Incluso en la vecindad pucelana encuentra la memoria muestras recientes de este realismo tan raro que se escribe con el signo positivo. Como la reciente feria de emprendedores, con su respectivo concurso de proyectos a poner en marcha en la vida real. O el esfuerzo de sindicatos y empresa de Renault por llegar a un acuerdo para el que hoy mismo se conocía el merecido final feliz.

Sencillo placer

Esta tarde, al volver del trabajo pedaleando sin esfuerzo gracias al viento nordeste que me empujaba derechita a casa, dos personas ocupaban mi pensamiento.
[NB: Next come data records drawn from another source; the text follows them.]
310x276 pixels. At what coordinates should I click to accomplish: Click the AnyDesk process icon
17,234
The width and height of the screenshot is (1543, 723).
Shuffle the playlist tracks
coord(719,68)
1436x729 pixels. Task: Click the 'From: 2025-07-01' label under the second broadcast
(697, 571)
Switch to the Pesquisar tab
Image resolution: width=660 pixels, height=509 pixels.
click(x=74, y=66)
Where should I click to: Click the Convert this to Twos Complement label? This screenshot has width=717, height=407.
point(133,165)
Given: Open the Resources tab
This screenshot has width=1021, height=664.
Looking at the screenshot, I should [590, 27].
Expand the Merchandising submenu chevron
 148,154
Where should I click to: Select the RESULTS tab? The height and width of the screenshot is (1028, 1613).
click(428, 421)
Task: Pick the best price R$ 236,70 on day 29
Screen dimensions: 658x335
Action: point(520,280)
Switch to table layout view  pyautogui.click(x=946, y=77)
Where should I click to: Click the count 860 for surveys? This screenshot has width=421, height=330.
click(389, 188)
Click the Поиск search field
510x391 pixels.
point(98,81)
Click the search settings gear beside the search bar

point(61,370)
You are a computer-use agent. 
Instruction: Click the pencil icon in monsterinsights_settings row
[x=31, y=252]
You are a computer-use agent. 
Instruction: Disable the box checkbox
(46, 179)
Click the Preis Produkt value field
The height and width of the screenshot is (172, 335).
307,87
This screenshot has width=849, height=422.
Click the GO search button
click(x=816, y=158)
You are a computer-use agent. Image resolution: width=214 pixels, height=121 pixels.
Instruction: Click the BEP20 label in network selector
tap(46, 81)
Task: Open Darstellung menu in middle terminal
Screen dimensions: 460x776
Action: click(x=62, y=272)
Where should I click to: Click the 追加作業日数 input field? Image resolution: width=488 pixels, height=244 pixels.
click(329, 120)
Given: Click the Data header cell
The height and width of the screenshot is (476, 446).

Y la segunda era el encargado de la tienda donde compré y mantengo mi bici, que a menudo lleva una camiseta con la inscripción "Nada es comparable al sencillo placer de montar en bicicleta". Esta frase, que Google me localiza al momento como cita de John F. Kennedy, refleja perfectamente la expectativa de las pequeñas satisfacciones sin cuento que nos hace, cada mañana de invierno, embutirnos en cuantas prendas el frío haga menester, desde la punta del pie hasta el reborde superior de la oreja, y cargar con una mochila de ropa limpia y aperos variados, sabiendo que, al emprenderla sobre dos ruedas, cada jornada se tiñe un poco de juego y de aventura. De la sonrisa necesaria para circular entre la pena y pena de no tener seguro absoluto en nadie -empezando por el que nos mira desde el espejo-. Pero sí el suficiente.